### EXTRACTED TEXT
[BEGIN]
Getting By With A Little Help From Our Friends…

Walking in the Back of the Yards had led to a few closed doors recently. Families we had attempted to find were not present, and roadblocks seemed to appear instead of grace while we were on our own.

Nevertheless, strolling up to 50th street, we set out for a family we had come to know when the father was shot and killed on his own front porch. We had walked the family through the funeral, a rosary novena, and a blessing of the urn and home, and wanted to check in on the mother and her young children. As we approached the house, however, we were distracted by a familiar voice.

“Brother Jim! Brother Jim!” The thick accent and energetic tone were unmistakable. A single man, neighbor to this family and known to many in the neighborhood, was eager to see us after a few months. Known for his faith and compassion, which can be enthusiastic to a fault, he can usually be seen walking the streets, handing out prayer cards, praying the rosary with struggling families, and taking time to learn the news of his neighborhood. His daily activities are not dissimilar to the work of Brothers and Sisters of Love, even if his approach can sometimes be a bit overbearing.

I tried to deny my mixed feelings at seeing our friend. While he is an incredibly friendly man with a great source of knowledge about the neighborhood, he also gets into long diatribes about religion and takes a significant chunk of time leading us into various homes for prayers and blessings that appear to be without end. I had to remind myself to love everyone.

He requested for us to visit a few struggling families he knew, and claimed they were right around the corner. Three blocks later, those mixed feelings I had shoved down were starting to surface again. Where was our guide taking us this time?

We first stumbled upon a woman who had lost her son to gun violence. Her remaining sons were both in prison, and the family had not had a chance to be together since this death. Her isolation had led her into a deep depression. We exchanged information and offered her transportation to visit her sons in the penitentiary. Her sorrow became replaced with a bit of hopeful energy.
[END]
### COLLECTED MATERIAL
[BEGIN]
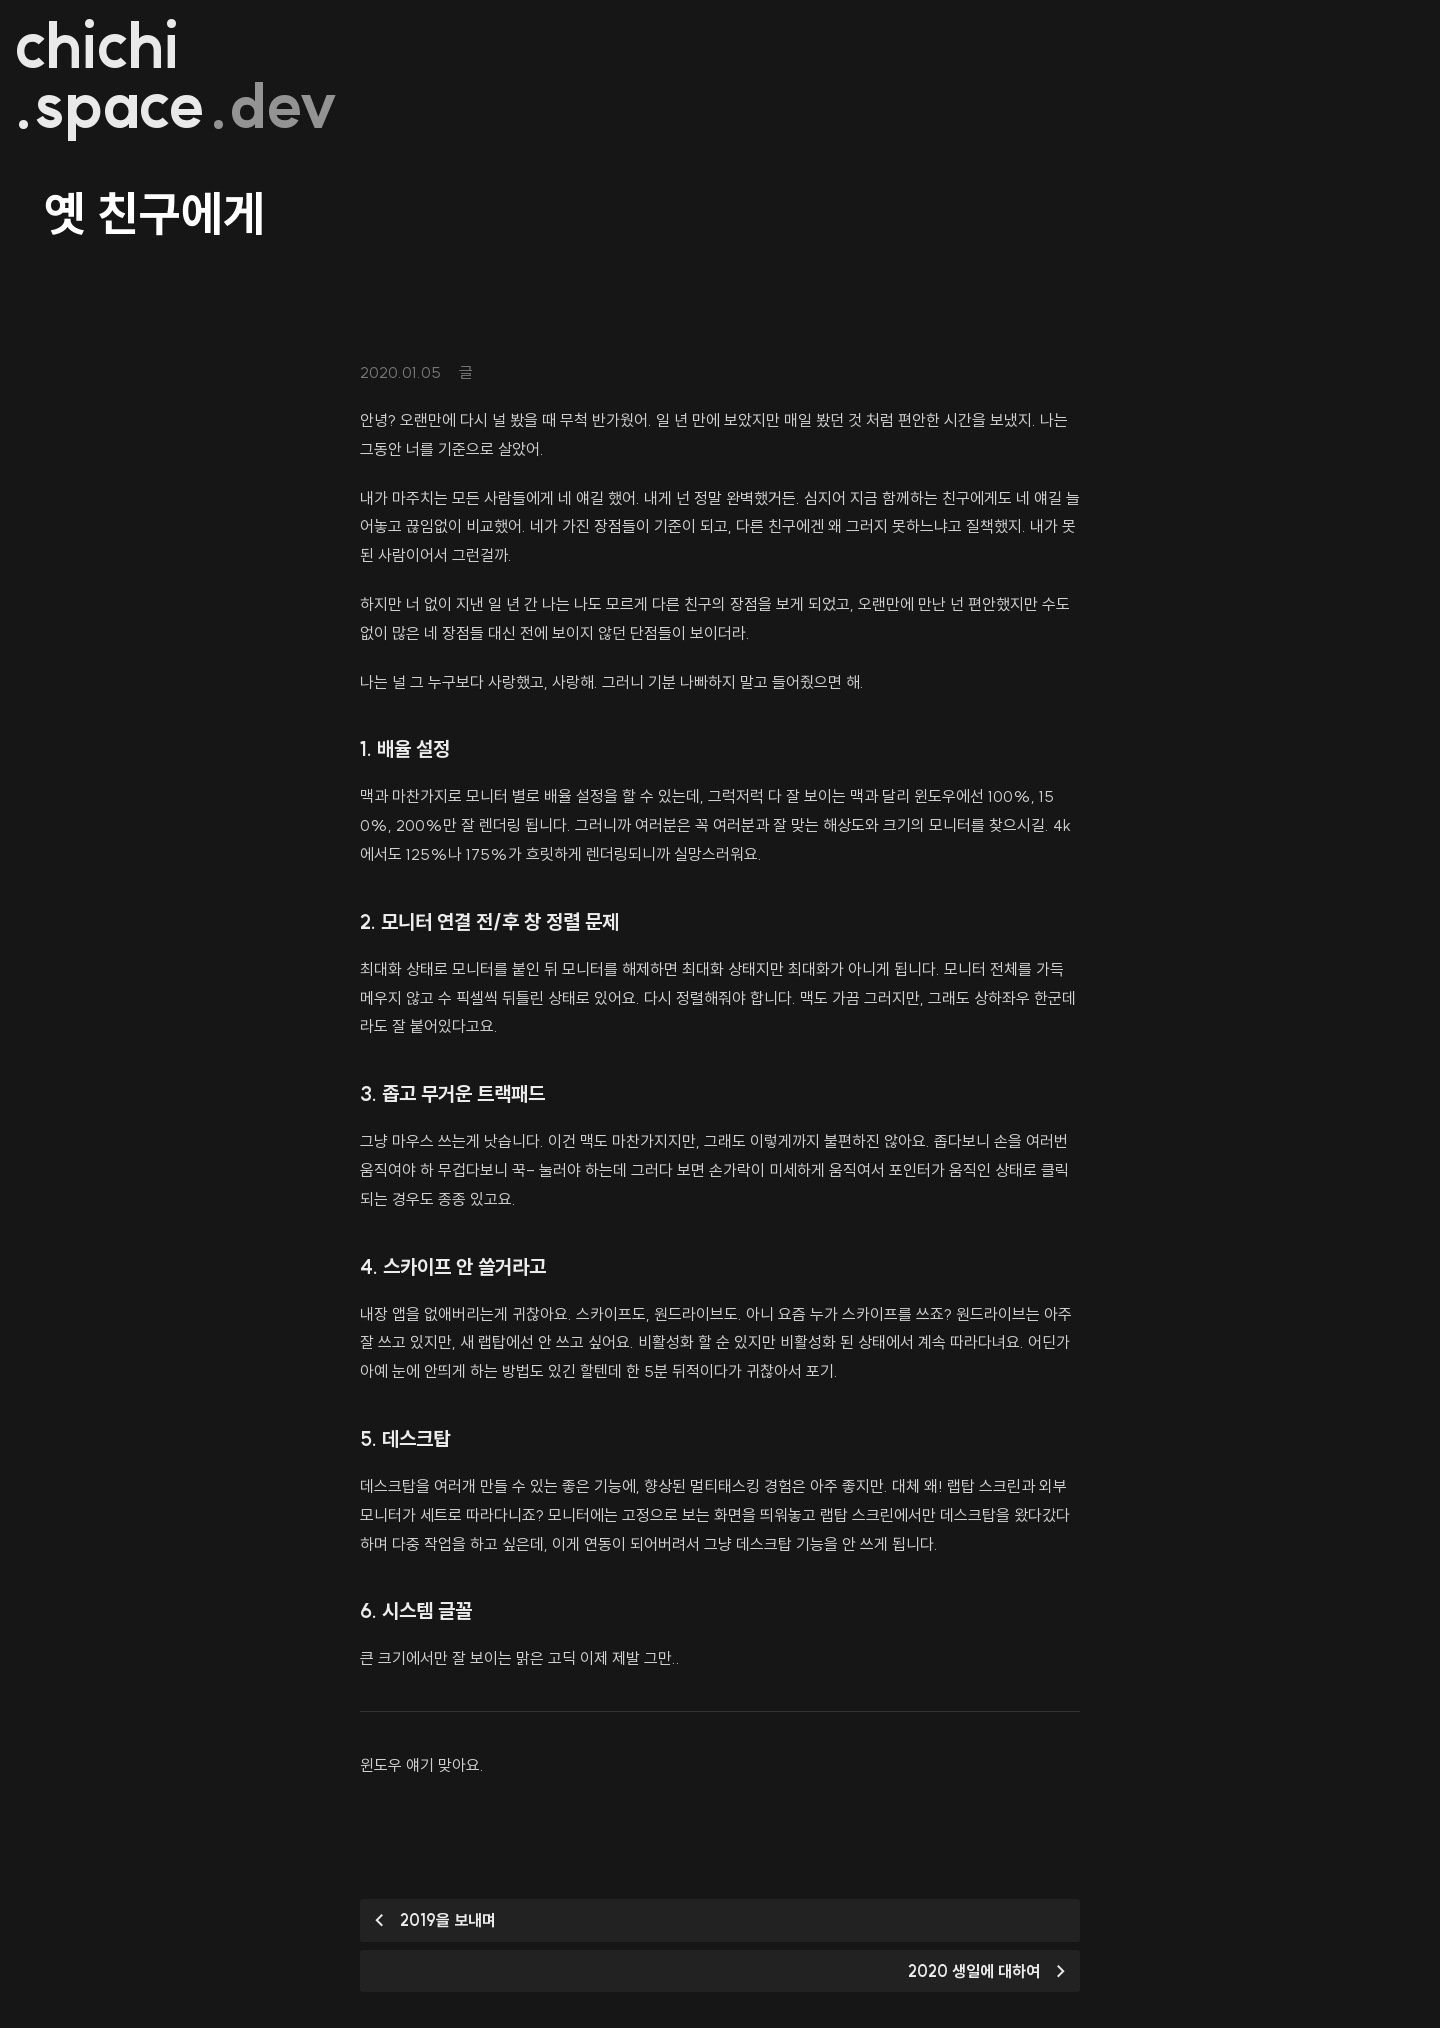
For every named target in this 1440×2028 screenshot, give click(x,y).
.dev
[END]
### BRIEF 1
In the Back of the Yards account, how had the father of the family near 50th street died?
### BRIEF 2
Pick up the Back of the Yards account from its final sentence and carry the story forward.

### RIGHT ANSWER 1
He was shot and killed on his own front porch.

### RIGHT ANSWER 2
Next we wandered north to a place where we met a grandmother overwhelmed by circumstances. Although she grew up in the area and raised her family in Back of the Yards, this 61-year-old had moved away to Oregon. Her son remained in the area and had been mixed up in the wrong crowd, leading him to the penitentiary. He had lived with his girlfriend who had six kids, most of them believed to be his. This girlfriend and the grandchildren lived in the home that now looks out on a makeshift memorial of a slain man, friend of the family.

Arriving back to the neighborhood, the grandmother was thrown into a dysfunctional and chaotic situation on her own. The children had been raising themselves, numb and oblivious to authority, discipline, and rules. No one in the home knew much about church, to her extreme dismay. Her own husband struggled with his issues of alcoholism, cheating, and HIV, and was not around to help in the situation. The neighbors and friends of the girlfriend whom she was helping were not eager to lend a hand, and would flippantly come and go as they pleased, leaving this woman in a continued state of shock and confusion.

Although she had just met us, she could sense she finally had a sounding board for the traumatic things she had been witnessing. She spoke of her desperation, her hopes for the children, and the extreme pain she felt watching what had happened to a neighborhood she once knew. It was one woman against community norms that she could not understand. Although she wanted to be able to fix things, she lacked the support for help.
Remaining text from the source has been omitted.